Problem to solve: Repeat the data that follows, keeping every character intact.
(Material provided begins)
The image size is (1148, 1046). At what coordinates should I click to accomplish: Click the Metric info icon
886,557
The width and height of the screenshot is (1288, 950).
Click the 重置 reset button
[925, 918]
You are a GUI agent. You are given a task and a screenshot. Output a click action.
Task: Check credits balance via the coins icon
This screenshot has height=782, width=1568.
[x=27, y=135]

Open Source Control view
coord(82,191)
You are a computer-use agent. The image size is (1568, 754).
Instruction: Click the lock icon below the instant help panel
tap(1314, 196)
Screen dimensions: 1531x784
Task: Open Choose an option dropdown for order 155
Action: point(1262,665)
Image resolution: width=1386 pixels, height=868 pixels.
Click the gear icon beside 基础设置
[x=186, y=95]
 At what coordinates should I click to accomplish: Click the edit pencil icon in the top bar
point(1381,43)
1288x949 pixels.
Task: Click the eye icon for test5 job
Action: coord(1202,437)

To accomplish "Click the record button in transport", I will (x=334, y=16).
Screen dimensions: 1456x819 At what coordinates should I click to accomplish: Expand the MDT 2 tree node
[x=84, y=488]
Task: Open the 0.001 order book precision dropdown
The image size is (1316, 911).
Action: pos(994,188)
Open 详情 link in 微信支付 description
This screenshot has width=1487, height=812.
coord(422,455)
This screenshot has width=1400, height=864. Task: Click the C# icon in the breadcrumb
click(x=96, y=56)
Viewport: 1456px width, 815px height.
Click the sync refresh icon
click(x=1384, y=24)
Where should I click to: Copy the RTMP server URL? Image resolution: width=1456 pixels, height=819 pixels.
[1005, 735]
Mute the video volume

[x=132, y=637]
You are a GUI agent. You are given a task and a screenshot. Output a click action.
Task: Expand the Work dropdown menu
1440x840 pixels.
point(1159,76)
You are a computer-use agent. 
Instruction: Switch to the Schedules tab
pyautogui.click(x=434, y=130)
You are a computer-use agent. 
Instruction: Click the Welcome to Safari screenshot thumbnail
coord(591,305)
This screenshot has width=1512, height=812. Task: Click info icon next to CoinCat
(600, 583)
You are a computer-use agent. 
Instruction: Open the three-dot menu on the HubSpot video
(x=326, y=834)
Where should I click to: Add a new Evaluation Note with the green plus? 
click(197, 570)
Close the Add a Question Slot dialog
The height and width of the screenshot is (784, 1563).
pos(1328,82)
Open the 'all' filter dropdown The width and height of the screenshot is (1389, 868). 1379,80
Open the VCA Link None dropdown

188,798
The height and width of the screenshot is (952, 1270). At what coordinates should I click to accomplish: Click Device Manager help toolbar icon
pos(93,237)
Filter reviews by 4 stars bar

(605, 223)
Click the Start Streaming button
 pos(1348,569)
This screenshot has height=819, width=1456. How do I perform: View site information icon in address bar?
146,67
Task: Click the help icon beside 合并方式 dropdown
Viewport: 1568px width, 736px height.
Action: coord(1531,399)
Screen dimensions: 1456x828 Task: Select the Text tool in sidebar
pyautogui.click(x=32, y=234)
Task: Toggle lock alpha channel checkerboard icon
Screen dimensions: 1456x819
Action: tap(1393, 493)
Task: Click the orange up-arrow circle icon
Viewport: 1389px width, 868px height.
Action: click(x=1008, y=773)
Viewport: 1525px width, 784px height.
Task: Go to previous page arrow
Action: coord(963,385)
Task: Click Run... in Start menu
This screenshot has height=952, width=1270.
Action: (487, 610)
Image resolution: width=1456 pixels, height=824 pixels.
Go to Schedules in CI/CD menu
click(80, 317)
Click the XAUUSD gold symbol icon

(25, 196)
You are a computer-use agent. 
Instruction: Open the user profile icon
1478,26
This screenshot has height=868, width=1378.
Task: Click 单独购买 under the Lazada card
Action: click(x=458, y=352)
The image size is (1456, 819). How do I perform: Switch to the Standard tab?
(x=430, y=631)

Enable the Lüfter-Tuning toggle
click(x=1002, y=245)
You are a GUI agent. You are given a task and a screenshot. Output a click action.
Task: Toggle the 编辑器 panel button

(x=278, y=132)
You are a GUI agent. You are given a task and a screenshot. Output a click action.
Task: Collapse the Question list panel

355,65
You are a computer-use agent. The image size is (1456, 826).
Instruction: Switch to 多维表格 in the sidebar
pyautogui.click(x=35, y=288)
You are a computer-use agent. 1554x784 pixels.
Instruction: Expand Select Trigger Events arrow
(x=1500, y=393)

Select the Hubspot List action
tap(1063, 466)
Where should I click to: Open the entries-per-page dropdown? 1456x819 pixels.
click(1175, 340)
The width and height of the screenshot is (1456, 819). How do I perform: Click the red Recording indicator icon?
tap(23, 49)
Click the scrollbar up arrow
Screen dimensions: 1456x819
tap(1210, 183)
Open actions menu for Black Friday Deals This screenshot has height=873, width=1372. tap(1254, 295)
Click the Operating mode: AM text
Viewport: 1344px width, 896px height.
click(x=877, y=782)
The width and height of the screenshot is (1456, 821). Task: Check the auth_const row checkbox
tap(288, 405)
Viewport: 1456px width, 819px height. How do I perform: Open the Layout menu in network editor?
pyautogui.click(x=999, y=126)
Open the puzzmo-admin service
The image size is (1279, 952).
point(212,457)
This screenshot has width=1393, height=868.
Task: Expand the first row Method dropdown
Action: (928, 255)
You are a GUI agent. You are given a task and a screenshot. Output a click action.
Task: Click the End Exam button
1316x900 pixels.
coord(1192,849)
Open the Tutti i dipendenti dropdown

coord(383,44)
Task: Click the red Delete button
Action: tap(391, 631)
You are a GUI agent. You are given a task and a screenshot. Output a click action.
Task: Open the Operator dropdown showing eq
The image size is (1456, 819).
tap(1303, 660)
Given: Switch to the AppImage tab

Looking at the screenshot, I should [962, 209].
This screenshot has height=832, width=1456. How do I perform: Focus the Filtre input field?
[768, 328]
(Material provided ends)
Response to this exercise:
The image size is (1148, 1046). At what coordinates should I click to accomplish: Click the Metric info icon
886,557
The width and height of the screenshot is (1288, 950).
Click the 重置 reset button
[925, 918]
You are a GUI agent. You are given a task and a screenshot. Output a click action.
Task: Check credits balance via the coins icon
This screenshot has height=782, width=1568.
[x=27, y=135]

Open Source Control view
coord(82,191)
You are a computer-use agent. The image size is (1568, 754).
Instruction: Click the lock icon below the instant help panel
tap(1314, 196)
Screen dimensions: 1531x784
Task: Open Choose an option dropdown for order 155
Action: point(1262,665)
Image resolution: width=1386 pixels, height=868 pixels.
Click the gear icon beside 基础设置
[x=186, y=95]
 At what coordinates should I click to accomplish: Click the edit pencil icon in the top bar
point(1381,43)
1288x949 pixels.
Task: Click the eye icon for test5 job
Action: coord(1202,437)

To accomplish "Click the record button in transport", I will (x=334, y=16).
Screen dimensions: 1456x819 At what coordinates should I click to accomplish: Expand the MDT 2 tree node
[x=84, y=488]
Task: Open the 0.001 order book precision dropdown
The image size is (1316, 911).
Action: pos(994,188)
Open 详情 link in 微信支付 description
This screenshot has width=1487, height=812.
coord(422,455)
This screenshot has width=1400, height=864. Task: Click the C# icon in the breadcrumb
click(x=96, y=56)
Viewport: 1456px width, 815px height.
Click the sync refresh icon
click(x=1384, y=24)
Where should I click to: Copy the RTMP server URL? Image resolution: width=1456 pixels, height=819 pixels.
[1005, 735]
Mute the video volume

[x=132, y=637]
You are a GUI agent. You are given a task and a screenshot. Output a click action.
Task: Expand the Work dropdown menu
1440x840 pixels.
point(1159,76)
You are a computer-use agent. 
Instruction: Switch to the Schedules tab
pyautogui.click(x=434, y=130)
You are a computer-use agent. 
Instruction: Click the Welcome to Safari screenshot thumbnail
coord(591,305)
This screenshot has width=1512, height=812. Task: Click info icon next to CoinCat
(600, 583)
You are a computer-use agent. 
Instruction: Open the three-dot menu on the HubSpot video
(x=326, y=834)
Where should I click to: Add a new Evaluation Note with the green plus? 
click(197, 570)
Close the Add a Question Slot dialog
The height and width of the screenshot is (784, 1563).
pos(1328,82)
Open the 'all' filter dropdown The width and height of the screenshot is (1389, 868). 1379,80
Open the VCA Link None dropdown

188,798
The height and width of the screenshot is (952, 1270). At what coordinates should I click to accomplish: Click Device Manager help toolbar icon
pos(93,237)
Filter reviews by 4 stars bar

(605, 223)
Click the Start Streaming button
 pos(1348,569)
This screenshot has height=819, width=1456. How do I perform: View site information icon in address bar?
146,67
Task: Click the help icon beside 合并方式 dropdown
Viewport: 1568px width, 736px height.
Action: coord(1531,399)
Screen dimensions: 1456x828 Task: Select the Text tool in sidebar
pyautogui.click(x=32, y=234)
Task: Toggle lock alpha channel checkerboard icon
Screen dimensions: 1456x819
Action: tap(1393, 493)
Task: Click the orange up-arrow circle icon
Viewport: 1389px width, 868px height.
Action: click(x=1008, y=773)
Viewport: 1525px width, 784px height.
Task: Go to previous page arrow
Action: coord(963,385)
Task: Click Run... in Start menu
This screenshot has height=952, width=1270.
Action: (487, 610)
Image resolution: width=1456 pixels, height=824 pixels.
Go to Schedules in CI/CD menu
click(80, 317)
Click the XAUUSD gold symbol icon

(25, 196)
You are a computer-use agent. 
Instruction: Open the user profile icon
1478,26
This screenshot has height=868, width=1378.
Task: Click 单独购买 under the Lazada card
Action: click(x=458, y=352)
The image size is (1456, 819). How do I perform: Switch to the Standard tab?
(x=430, y=631)

Enable the Lüfter-Tuning toggle
click(x=1002, y=245)
You are a GUI agent. You are given a task and a screenshot. Output a click action.
Task: Toggle the 编辑器 panel button

(x=278, y=132)
You are a GUI agent. You are given a task and a screenshot. Output a click action.
Task: Collapse the Question list panel

355,65
You are a computer-use agent. The image size is (1456, 826).
Instruction: Switch to 多维表格 in the sidebar
pyautogui.click(x=35, y=288)
You are a computer-use agent. 1554x784 pixels.
Instruction: Expand Select Trigger Events arrow
(x=1500, y=393)

Select the Hubspot List action
tap(1063, 466)
Where should I click to: Open the entries-per-page dropdown? 1456x819 pixels.
click(1175, 340)
The width and height of the screenshot is (1456, 819). How do I perform: Click the red Recording indicator icon?
tap(23, 49)
Click the scrollbar up arrow
Screen dimensions: 1456x819
tap(1210, 183)
Open actions menu for Black Friday Deals This screenshot has height=873, width=1372. tap(1254, 295)
Click the Operating mode: AM text
Viewport: 1344px width, 896px height.
click(x=877, y=782)
The width and height of the screenshot is (1456, 821). Task: Check the auth_const row checkbox
tap(288, 405)
Viewport: 1456px width, 819px height. How do I perform: Open the Layout menu in network editor?
pyautogui.click(x=999, y=126)
Open the puzzmo-admin service
The image size is (1279, 952).
point(212,457)
This screenshot has width=1393, height=868.
Task: Expand the first row Method dropdown
Action: (928, 255)
You are a GUI agent. You are given a task and a screenshot. Output a click action.
Task: Click the End Exam button
1316x900 pixels.
coord(1192,849)
Open the Tutti i dipendenti dropdown

coord(383,44)
Task: Click the red Delete button
Action: tap(391, 631)
You are a GUI agent. You are given a task and a screenshot. Output a click action.
Task: Open the Operator dropdown showing eq
The image size is (1456, 819).
tap(1303, 660)
Given: Switch to the AppImage tab

Looking at the screenshot, I should [962, 209].
This screenshot has height=832, width=1456. How do I perform: Focus the Filtre input field?
[768, 328]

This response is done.